Ship (yellow) - The people rock back and forth as on a ship in a storm and sing the words, "Sailing, sailing!"
Now read the story and have fun!
One day long ago, God spoke to Jonah, "Up on your feet and on your way, Jonah!," God said. "I need you to go to the big city of Nineveh! Preach to the people there. They're in a bad way and I can't ignore it any longer. Something needs to change."
But Jonah was afraid to go to Nineveh. Jonah got up and decided to go in the opposite direction from Nineveh, to the town of Tarshish. He was running away from God.
Jonah went to the port and found a ship scheduled to sail to Tarshish. He paid the fare and boarded the ship, joining the others also going to Tarshish--as far away from God as Jonah could get.
But God sent a huge storm at sea. The waves towered over the ship. The ship was about to break into pieces! The sailors were terrified. They called out in desperation. They threw everything overboard that wasn't nailed down to lighten the ship. Still, the storm raged and the ship was tossed on the high seas.
Meanwhile, Jonah was down below in the hold of the ship, taking a nap. He was sleeping through the whole thing! The captain of the ship found Jonah and woke him up. "Pray to your god," the captain said. "Maybe your god will see that we're in trouble and rescue us.
Then the sailors said to each other, "Let's get to the bottom of this and find out who on the ship is responsible for this disaster."
Well, eventually Jonah 'fessed up that he was the problem. He had chosen to run away from God instead of going to Nineveh. The sailors said to Jonah, "What are we going to do with you--to get rid of this storm?" Jonah told them to throw him off the ship, into the sea. The sailors didn't want to do it, but it seemed tossing Jonah overboard was the only choice they had. They said a prayer to God, and tossed Jonah off the ship. Immediately, the sea was quiet.

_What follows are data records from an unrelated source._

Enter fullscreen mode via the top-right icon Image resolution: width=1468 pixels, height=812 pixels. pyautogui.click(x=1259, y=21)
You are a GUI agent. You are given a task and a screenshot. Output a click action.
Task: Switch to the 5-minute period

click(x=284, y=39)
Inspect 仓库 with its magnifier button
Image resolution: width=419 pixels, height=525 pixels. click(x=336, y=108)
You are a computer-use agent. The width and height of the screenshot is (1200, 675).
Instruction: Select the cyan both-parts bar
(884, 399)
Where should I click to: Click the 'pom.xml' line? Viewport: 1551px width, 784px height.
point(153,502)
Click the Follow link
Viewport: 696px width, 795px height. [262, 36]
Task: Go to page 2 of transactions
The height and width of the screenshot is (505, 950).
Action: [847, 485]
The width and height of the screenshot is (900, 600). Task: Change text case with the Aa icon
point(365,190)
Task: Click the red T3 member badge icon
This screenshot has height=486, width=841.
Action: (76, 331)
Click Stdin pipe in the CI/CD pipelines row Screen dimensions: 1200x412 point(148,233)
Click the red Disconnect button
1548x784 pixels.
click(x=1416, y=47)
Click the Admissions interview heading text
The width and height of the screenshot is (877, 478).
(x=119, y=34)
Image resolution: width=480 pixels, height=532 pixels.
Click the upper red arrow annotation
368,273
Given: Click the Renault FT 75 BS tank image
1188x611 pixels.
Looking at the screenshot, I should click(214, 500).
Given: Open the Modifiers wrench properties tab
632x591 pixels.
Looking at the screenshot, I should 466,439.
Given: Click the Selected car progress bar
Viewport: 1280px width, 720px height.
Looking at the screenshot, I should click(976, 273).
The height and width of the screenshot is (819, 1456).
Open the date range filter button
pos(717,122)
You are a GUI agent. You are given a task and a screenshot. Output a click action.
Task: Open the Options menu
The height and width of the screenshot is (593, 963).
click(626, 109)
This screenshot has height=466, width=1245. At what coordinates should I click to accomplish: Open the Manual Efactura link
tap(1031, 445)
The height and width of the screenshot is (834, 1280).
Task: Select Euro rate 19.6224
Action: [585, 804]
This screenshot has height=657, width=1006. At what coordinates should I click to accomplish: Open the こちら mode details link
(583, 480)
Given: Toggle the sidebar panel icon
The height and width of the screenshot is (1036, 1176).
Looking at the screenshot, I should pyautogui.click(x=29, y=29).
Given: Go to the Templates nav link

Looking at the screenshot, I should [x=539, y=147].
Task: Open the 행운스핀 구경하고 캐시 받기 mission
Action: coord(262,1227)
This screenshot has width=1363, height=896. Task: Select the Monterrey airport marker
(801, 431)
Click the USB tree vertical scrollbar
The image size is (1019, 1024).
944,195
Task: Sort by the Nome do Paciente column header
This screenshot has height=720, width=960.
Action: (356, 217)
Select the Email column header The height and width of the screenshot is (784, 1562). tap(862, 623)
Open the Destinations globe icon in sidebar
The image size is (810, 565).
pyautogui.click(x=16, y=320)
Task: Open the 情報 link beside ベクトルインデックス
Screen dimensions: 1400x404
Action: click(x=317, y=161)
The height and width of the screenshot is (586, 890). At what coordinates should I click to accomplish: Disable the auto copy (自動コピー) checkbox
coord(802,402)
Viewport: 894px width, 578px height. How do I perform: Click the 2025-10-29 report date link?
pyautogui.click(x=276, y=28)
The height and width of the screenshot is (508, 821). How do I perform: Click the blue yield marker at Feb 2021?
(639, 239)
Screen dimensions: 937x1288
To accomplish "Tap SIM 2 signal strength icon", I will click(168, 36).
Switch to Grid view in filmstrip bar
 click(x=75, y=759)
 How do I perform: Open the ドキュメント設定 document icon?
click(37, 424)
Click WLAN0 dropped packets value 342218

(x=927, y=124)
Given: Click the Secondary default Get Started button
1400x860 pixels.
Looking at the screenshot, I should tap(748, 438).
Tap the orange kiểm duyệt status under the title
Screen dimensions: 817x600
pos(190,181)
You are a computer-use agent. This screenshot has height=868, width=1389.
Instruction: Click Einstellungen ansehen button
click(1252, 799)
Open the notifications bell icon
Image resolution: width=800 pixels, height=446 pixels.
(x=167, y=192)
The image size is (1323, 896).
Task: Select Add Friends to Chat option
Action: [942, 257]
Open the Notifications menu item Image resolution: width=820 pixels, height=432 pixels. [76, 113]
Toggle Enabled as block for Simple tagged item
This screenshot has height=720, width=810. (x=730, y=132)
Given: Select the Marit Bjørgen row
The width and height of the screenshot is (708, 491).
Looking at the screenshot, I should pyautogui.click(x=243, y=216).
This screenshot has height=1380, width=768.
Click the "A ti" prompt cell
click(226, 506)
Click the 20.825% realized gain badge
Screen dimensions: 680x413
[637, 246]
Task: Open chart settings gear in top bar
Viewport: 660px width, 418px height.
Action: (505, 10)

The sailors were impressed. They were no longer terrified by the sea, but were in awe of God. They worshipped God on the spot.
But God wasn't finished convincing Jonah that he needed to go to Nineveh. God sent a huge fish to swallow Jonah. The fish gulped up Jonah whole! He lived in the belly of the fish for three days and three nights. Finally, Jonah had had enough. He turned to God in prayer. From the belly of the fish, Jonah prayed to God. He prayed a long prayer, thanking the Lord for God's goodness and constant care. Then, at the end of the long prayer, Jonah said,
"I'll do what I promised I'd do! I'll preach to the people of Nineveh."
Then the fish coughed up Jonah on the seashore.
Next, God spoke to Jonah again. "Up on your feet and on your way to the big city of Nineveh! Preach to them. Tell them to make good choices and change their behavior! They are in a bad way and I can't ignore it any longer."
This time, Jonah made a good choice himself! He went straight to Nineveh, this time obeying God's instructions.
When Jonah arrived at Nineveh, he preached God's message. The people listened, and made the good coice to follow God always. The End.
Let's Pray: All Loving Creator, help us to make the good choice to be your faithful people. Amen.
The telling of this story is adapted from Eugene H. Peterson's Bible translation, The Message.